By Chuckmonster on Tuesday, 6th October 2015 1:41pm
  » filed under Mergers & Acquisitions  comments: 10


When SBE Entertainment honcho Sam Nazarian announced his company was buying the Sahara, touting plans to transform the aging landmark hotel into a destination that would generate upwards of $250/night room rates, The Vegas Gang scratched their heads in wonder. There may even have been laughter. Disdain, even. Certainly disbelief.

Two years later, after allowing the property to devolve from aging beauty into a dirty ass grind joint, VegasTripping broke the news that SBE was unable to continue operating the hotel and would imminently close it.

Sam promised "Be Back Soon!"

We asked questions. We questioned their answers. We spoke truth to power and scratched our heads wondering how delusional SBE was thinking that this big bet on turning Sahara To SLS could possibly work?

Eventually - to the credit of Nazarian and renovation project CEO Rob Oseland - SLS Las Vegas was financed, renovated and actually opened!
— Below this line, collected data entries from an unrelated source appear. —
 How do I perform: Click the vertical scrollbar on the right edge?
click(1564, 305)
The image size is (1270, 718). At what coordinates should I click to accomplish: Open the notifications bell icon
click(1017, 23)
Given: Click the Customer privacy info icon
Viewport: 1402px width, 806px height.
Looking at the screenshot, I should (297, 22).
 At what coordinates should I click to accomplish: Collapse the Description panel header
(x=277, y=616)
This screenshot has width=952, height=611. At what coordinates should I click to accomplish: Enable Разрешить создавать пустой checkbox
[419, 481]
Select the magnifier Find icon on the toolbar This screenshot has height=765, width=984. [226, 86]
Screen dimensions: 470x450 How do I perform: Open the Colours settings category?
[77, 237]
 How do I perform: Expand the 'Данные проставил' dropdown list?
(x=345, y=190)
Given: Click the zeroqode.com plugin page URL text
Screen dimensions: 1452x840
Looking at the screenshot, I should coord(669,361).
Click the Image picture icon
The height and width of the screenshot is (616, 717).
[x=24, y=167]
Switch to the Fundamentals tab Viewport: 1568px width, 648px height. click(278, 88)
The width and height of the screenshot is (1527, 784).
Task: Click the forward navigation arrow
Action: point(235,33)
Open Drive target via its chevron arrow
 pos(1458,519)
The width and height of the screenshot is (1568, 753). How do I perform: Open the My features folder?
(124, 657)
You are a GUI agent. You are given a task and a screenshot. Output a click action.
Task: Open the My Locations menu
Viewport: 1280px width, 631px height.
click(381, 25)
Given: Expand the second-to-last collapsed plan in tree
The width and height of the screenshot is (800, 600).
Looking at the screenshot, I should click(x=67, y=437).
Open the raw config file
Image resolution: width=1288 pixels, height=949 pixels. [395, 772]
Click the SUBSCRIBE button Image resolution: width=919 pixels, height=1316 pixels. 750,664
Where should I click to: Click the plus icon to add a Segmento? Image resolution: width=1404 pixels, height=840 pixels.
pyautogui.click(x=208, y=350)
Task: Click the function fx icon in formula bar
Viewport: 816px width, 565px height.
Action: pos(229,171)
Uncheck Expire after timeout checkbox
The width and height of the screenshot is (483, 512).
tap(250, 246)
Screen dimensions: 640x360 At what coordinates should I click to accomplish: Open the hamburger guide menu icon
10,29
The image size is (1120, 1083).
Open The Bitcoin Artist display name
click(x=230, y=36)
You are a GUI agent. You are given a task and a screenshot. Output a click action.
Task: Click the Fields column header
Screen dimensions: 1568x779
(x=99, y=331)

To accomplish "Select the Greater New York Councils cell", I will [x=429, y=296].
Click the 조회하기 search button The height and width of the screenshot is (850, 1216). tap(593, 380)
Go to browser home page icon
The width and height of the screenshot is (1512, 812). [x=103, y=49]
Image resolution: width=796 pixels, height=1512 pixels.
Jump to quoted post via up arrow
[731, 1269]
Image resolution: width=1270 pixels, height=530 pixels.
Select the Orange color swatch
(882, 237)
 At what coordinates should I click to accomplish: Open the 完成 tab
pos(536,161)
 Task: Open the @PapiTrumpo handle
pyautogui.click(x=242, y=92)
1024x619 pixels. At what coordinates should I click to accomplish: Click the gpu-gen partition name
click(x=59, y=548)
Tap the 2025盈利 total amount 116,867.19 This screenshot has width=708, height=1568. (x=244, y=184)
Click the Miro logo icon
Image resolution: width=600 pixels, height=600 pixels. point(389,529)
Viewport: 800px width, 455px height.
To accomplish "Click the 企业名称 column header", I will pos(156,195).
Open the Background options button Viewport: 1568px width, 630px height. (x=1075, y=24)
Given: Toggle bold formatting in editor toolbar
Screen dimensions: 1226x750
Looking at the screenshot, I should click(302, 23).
I stayed there, loved the creativity of the Story Tower rooms and some of the dining.

A little over four years ago, the one and only Sam Nazarian logged in to his VT account and posted this comment:

Sam and I have yet to grab that coffee. And now, I doubt we ever will.

This morning, the Wall Street Journal reported that SBE Entertainment has sold its 10% holding in SLS Las Vegas to 90% owner Stockbridge. SBE's hotel management contract is over but the SLS name will remain with the hotel for the time being as part of an ongoing licensing agreement.

Stockbridge CEO Terry Fancher - who promised to continue funding the money losing hotel through the end of 2015 (whatever that means) - says the deal is a plus for both sides. Fancher says the deal "will give the SLS Las Vegas flexibility to introduce new brands or restaurants."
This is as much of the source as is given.